> **Directive**: Reproduce the entries below with every "accomplish" swapped for "complete" and everything else left as it is, omitting the pictures.

> **Excerpted data**:
--- START ---

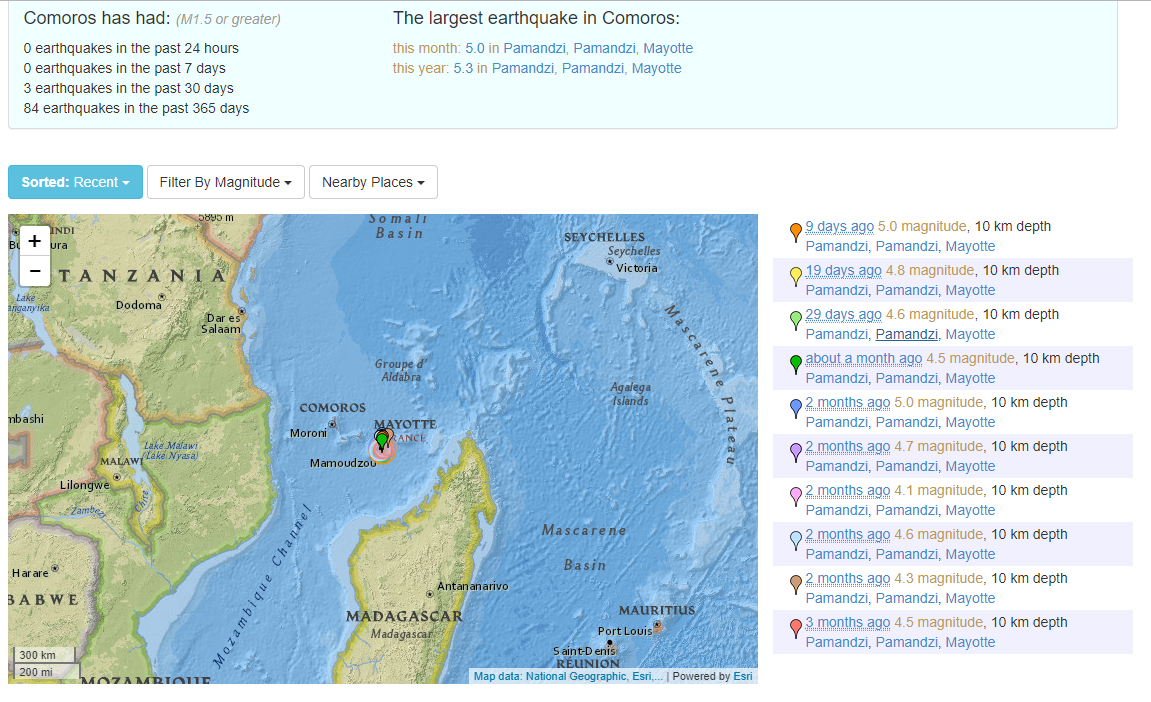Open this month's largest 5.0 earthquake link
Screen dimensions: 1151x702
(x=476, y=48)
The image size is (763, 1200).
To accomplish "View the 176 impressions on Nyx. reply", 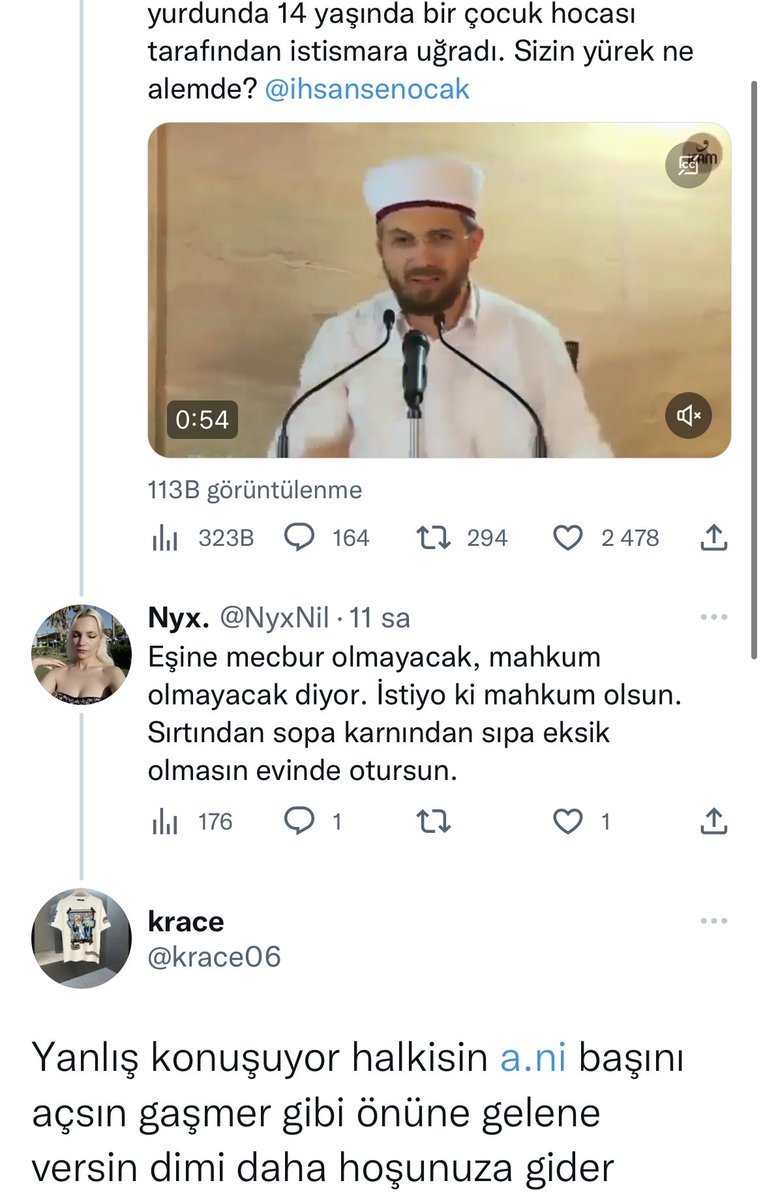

--- END ---

> **Output**:
Open this month's largest 5.0 earthquake link
Screen dimensions: 1151x702
(x=476, y=48)
The image size is (763, 1200).
To complete "View the 176 impressions on Nyx. reply", 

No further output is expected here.